I can't see any language in the statutory instrument suggesting anyone had any intention of applying it to Wikimedia? The most likely outcome is the court will reassure them of that. This might help other people running similar websites by citing the case rather than having to pay for all the experts but isn't going to magically stop it applying to Meta as intended.

It's in the Medium article.

Scroll to "Who falls under Category 1"

https://medium.com/wikimedia-policy/wikipedias-nonprofit-hos...

Wikimedia hosts what UK puritans consider pornographic content.

A lot of it. Often in high quality and with a permissible license.

I would link to relevant meta pages but I want to be able travel through LHR.

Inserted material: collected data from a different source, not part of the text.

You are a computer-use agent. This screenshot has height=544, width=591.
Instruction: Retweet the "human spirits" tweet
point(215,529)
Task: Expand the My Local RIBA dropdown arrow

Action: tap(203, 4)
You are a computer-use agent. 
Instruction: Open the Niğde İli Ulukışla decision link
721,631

Musea of fine arts also host what puritans could consider 'pornographic content'. I believe 'Birth of Venus' is the standard go-to example.

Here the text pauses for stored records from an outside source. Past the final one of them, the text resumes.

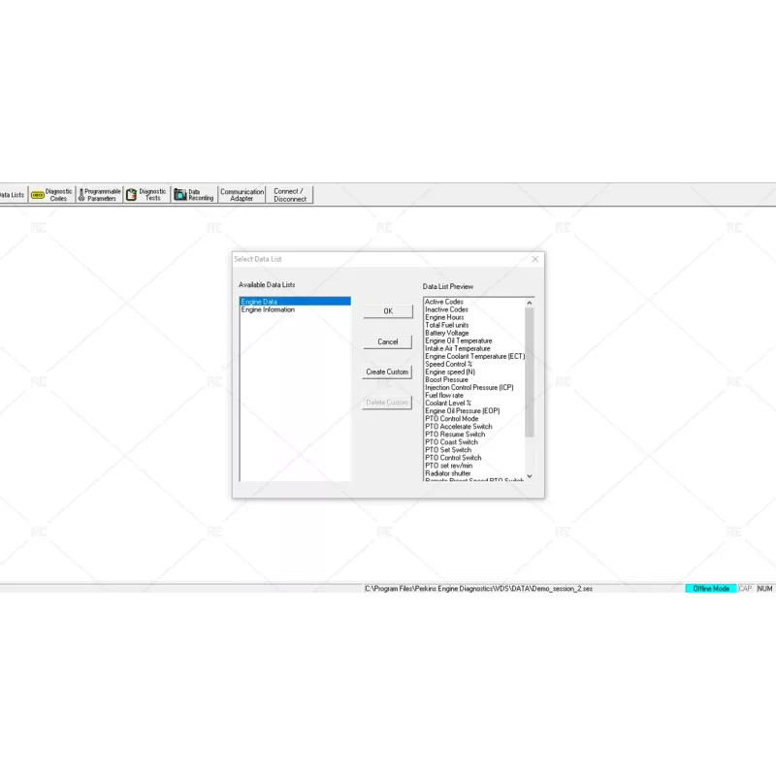Confirm selection with the OK button
This screenshot has width=776, height=776.
[x=387, y=311]
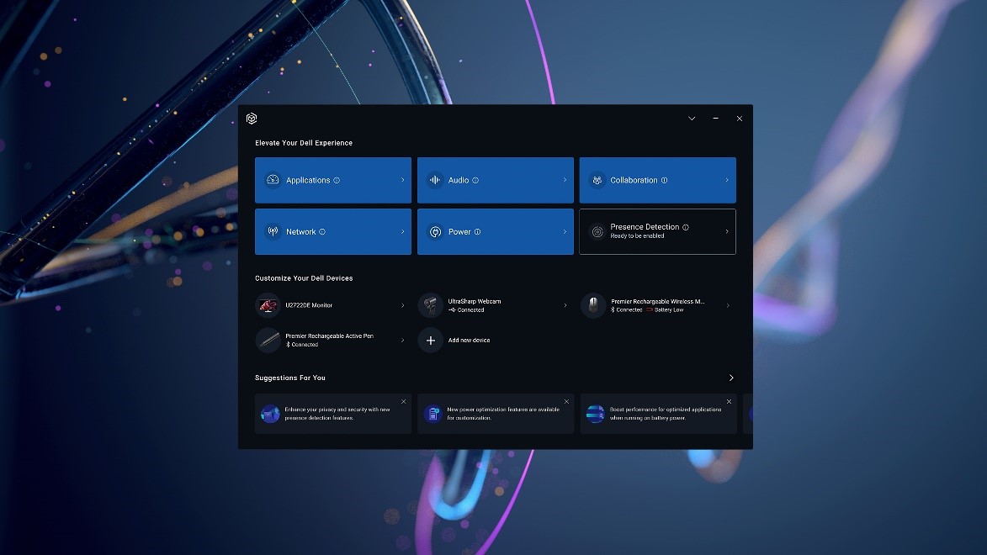Expand the Power tile arrow
Screen dimensions: 987x555
[x=565, y=232]
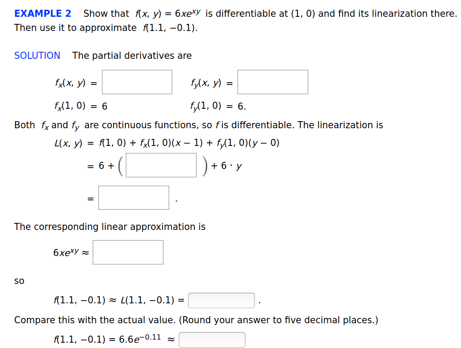The width and height of the screenshot is (461, 348).
Task: Select the word 'so' above the approximation line
Action: pos(19,280)
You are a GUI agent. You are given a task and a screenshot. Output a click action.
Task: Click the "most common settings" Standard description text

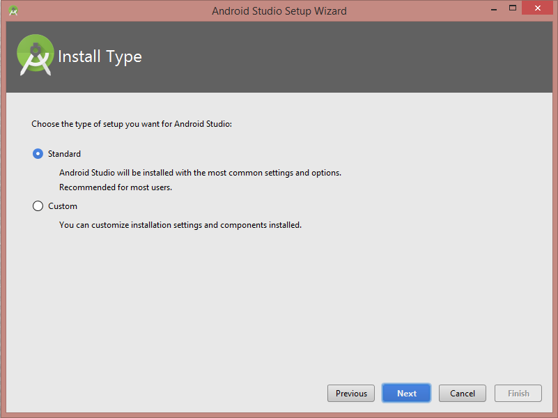coord(200,173)
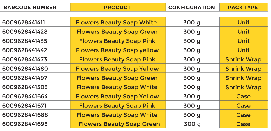271x131 pixels.
Task: Select Unit cell for barcode 6009628441435
Action: pos(244,41)
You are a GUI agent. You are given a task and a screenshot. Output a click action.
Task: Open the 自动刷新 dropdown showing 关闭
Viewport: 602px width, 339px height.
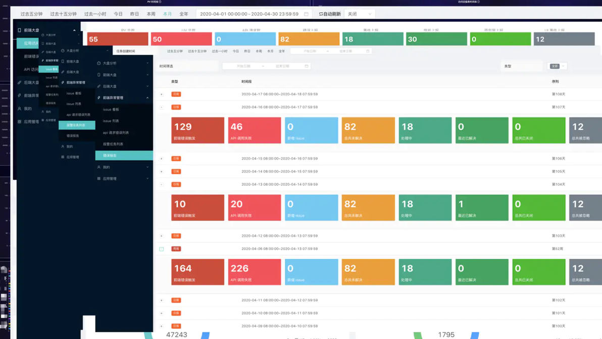point(360,14)
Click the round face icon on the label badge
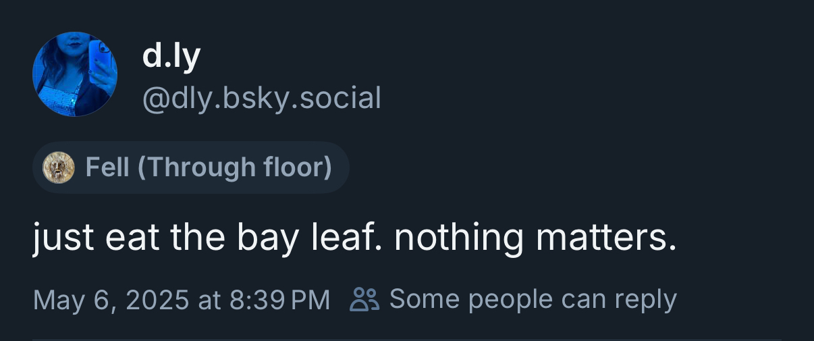This screenshot has height=341, width=814. (x=59, y=167)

To be fair, Wikimedia/Wikipedia also hosts a full copy of "Debbie Does Dallas" does to a fluke of copyright. See: https://en.wikipedia.org/wiki/Debbie_Does_Dallas

I do kind of wonder if it benefits Wikipedia for them to allow so much on commons.

I get it’s hard to distinguish between pornography and something that might have educational merit at the edges, and have a workable policy.

But still I can’t help but think this is not really helping.

I don’t think we disagree.

A kid can go to Wikipedia and read https://en.m.wikipedia.org/wiki/Sex

They can also go to the library and read the encyclopedia.